Il discorso di Conte al Senato: pillole in 16 tweet

5 giugno 2018

1. Per me la parte più preoccupante del discorso di Conte è l’inizio: la celebrazione tra l’eversivo e il fuffarolo del rovesciamento dell'”ordinario percorso istituzionale”. Prima ancora del superamento della distinzione destra/sinistra e della rivendicazione del populismo.

2. Siamo nel cuore dell’ideologia grillista, meno ingenua ma più compiuta di come la conoscevamo finora dai proclami della Raggi. Del resto Conte questo è: un grillino – sia pur tecnico – fatto e finito. Aspettiamoci dosi da cavallo di questa roba.

3. Conte parla di “diritti sociali … progressivamente smantellati” negli ultimi anni: una narrazione che punta a sfondare a sinistra. Le parole d’ordine sono il salario minimo orario e il reddito di cittadinanza; i nemici, l’austerity e la corruzione.

4. Nel discorso di Conte i cenni al lavoro e all’ambiente sono condivisibili (e piuttosto “grillini-prima maniera”) anche se generici; apprezzabile che siano fittamente intrecciati con la questione tecnologica.

5. L’indicazione (assai asciutta) degli USA come “alleato privilegiato” e soprattutto la visione positiva dell’UE temperano nel discorso di Conte l’apertura alla Russia, che tuttavia è impressionante sentir enunciare così esplicitamente.

6. Su vitalizi, giustizia, lotta alla corruzione e alle mafie Conte si muove come sul burro. Degno di lode il riferimento alla funzione riabilitativa della pena. Interessante il riferimento circostanziato al conflitto d’interesse: sarà da seguire l’attuazione.

7. Come è stato notato, Conte parla di “pensioni di cittadinanza” (?) ma non fa cenno alla Fornero. Il reddito di cittadinanza vero e proprio viene già spostato a una fase 2.

8. Occorre riconoscere che nel discorso di Conte la questione dell’immigrazione è trattata in modo appropriato ed equilibrato. Vedremo come ciò si relazionerà con le mosse di Salvini: pessime negli ultimi giorni.

*Materiale fornito*

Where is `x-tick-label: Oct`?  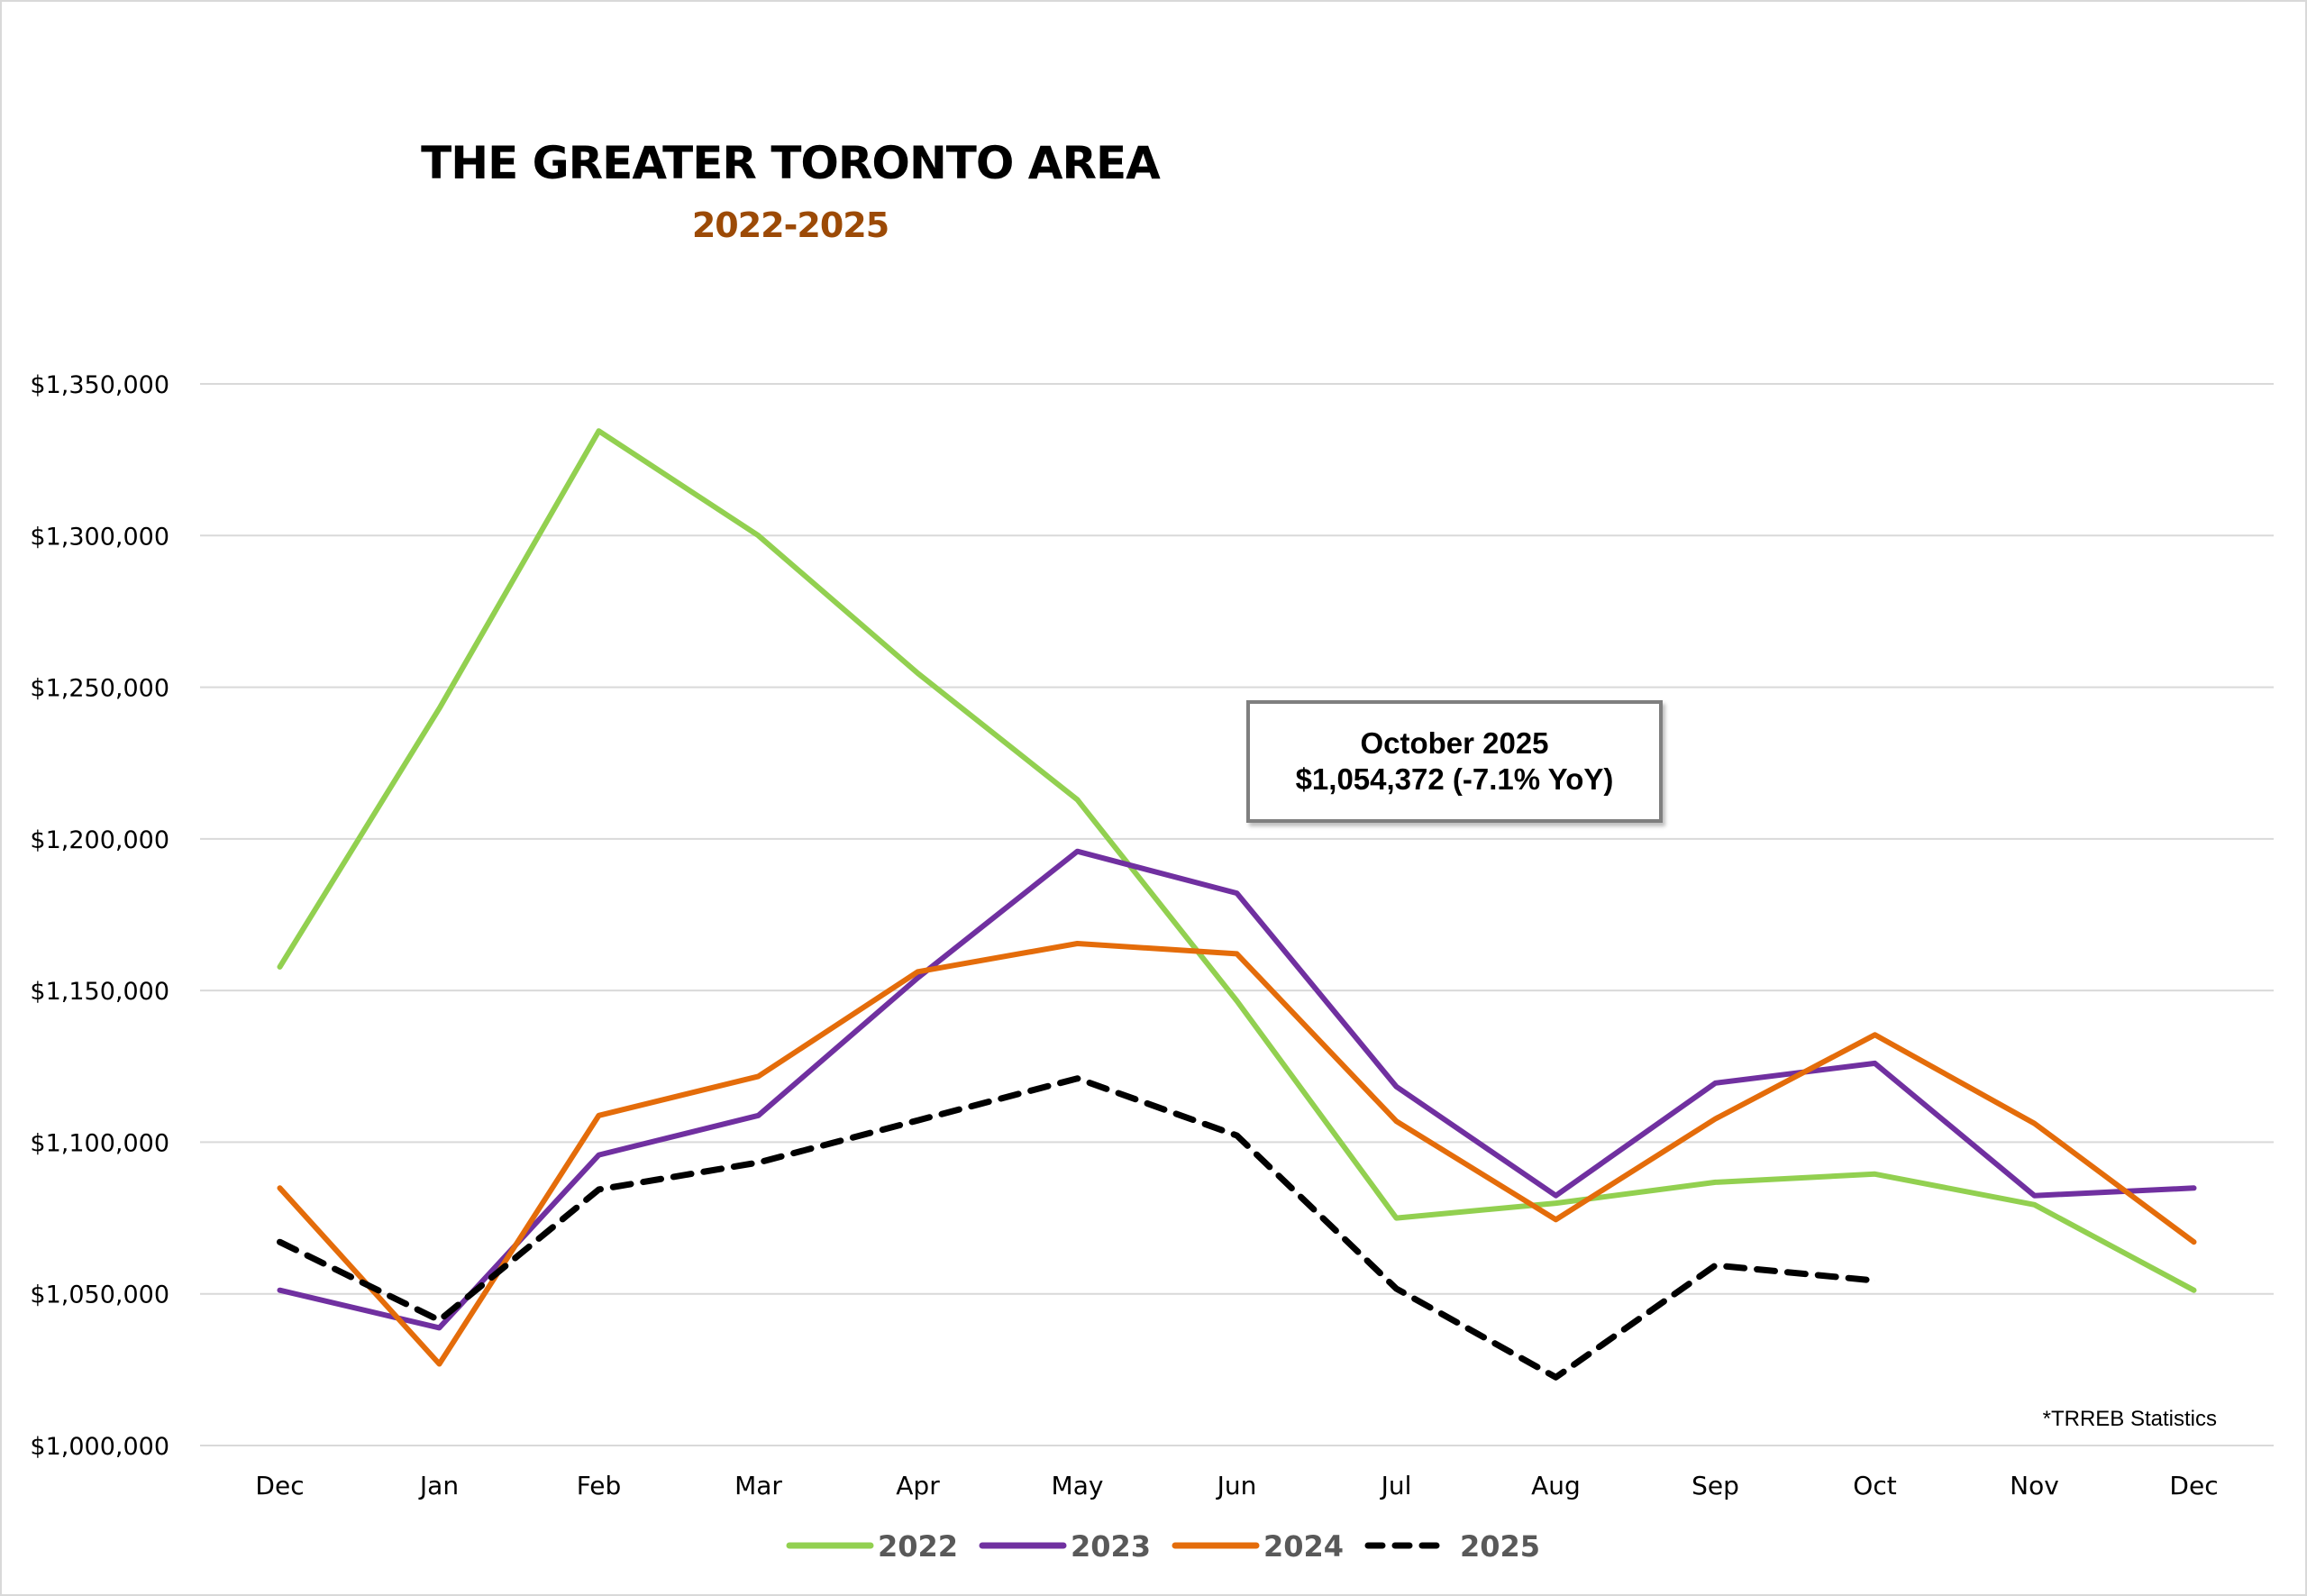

*Compito scritto A*
Puoi riscrivere in forma di elenco il paragrafo del commento sul discorso di Conte che comincia con «Su vitalizi, giustizia», conservandone i fatti principali?
*Compito scritto B*
Prosegui il commento sul discorso di Conte dopo l'ultimo punto riportato.
I dati non hanno alcun legame con il testo estratto.

*Esito dell'esercizio A*
- Su vitalizi, giustizia, lotta alla corruzione e alle mafie Conte si muove con grande disinvoltura.
- Il riferimento alla funzione riabilitativa della pena è degno di lode.
- Il riferimento circostanziato al conflitto d'interesse è interessante, e bisognerà seguirne l'attuazione.

*Esito dell'esercizio B*
8bis. Lodevole il richiamo all’uccisione di Soumayla che chiude autorevolmente un giorno e mezzo d’ingiustificato silenzio.

9. Nel capitolo sul fisco Conte mostra le corde: la proporzionalità della flat tax, ovverosia la quadratura del cerchio. L’annuncio del carcere per i grandi evasori è come lo zucchero a velo. Lodevole che si eviti la retorica del povero italiano tartassato da Equitalia.

10. Sulla sanità Conte dice cose ovvie. Sulla ricerca pure: cosa deludente da parte di un professore universitario. Interessante il paragrafo su internet e sul digitale. Non scontato il lungo soffermarsi sul terzo settore.

11. Interessanti i riferimenti di Conte alla responsabilità sociale delle imprese e alla legge fallimentare. Irenico il riferimento alle parti sociali. Tutte da verificare le promesse sulla deburocratizzazione.

12. Il compitino di Conte sugli italiani all’estero e sulle regioni a statuto speciale è una classica marchetta da Prima Repubblica per prendersi qualche voto in più.

13. L’ampia trattazione dei rapporti col Parlamento invece individua una sede in cui Conte potrebbe recuperare centralità e protagonismo anche mediatico rispetto ai “soci di maggioranza”. Vedremo.

14. Ai terremotati Conte dedica il “pensiero finale” e l’annuncio di una visita, ma nessuna promessa.

15. Grandi assenti nel discorso di Conte: le donne (un solo breve riferimento); le famiglie (tradizionali e non); il patrimonio culturale; il turismo; l’agricoltura; molto poco sulla sicurezza, nulla sulla difesa. Praticamente nulla sulla scuola. Altro?

16. In gran sintesi, il discorso di Conte è quintessenza di grillismo avveduto ma ideologicamente forte, un po’ “prima maniera”, che occhieggia a sinistra e punta (anche con qualche imbarazzo ed excusatio non petita) a occultare e ammorbidire la componente leghista del contratto.

Nota bene: inizialmente ho diffuso questo post col titolo erroneo “Il discorso di Conte alla Camera…”. Scusate l’errore.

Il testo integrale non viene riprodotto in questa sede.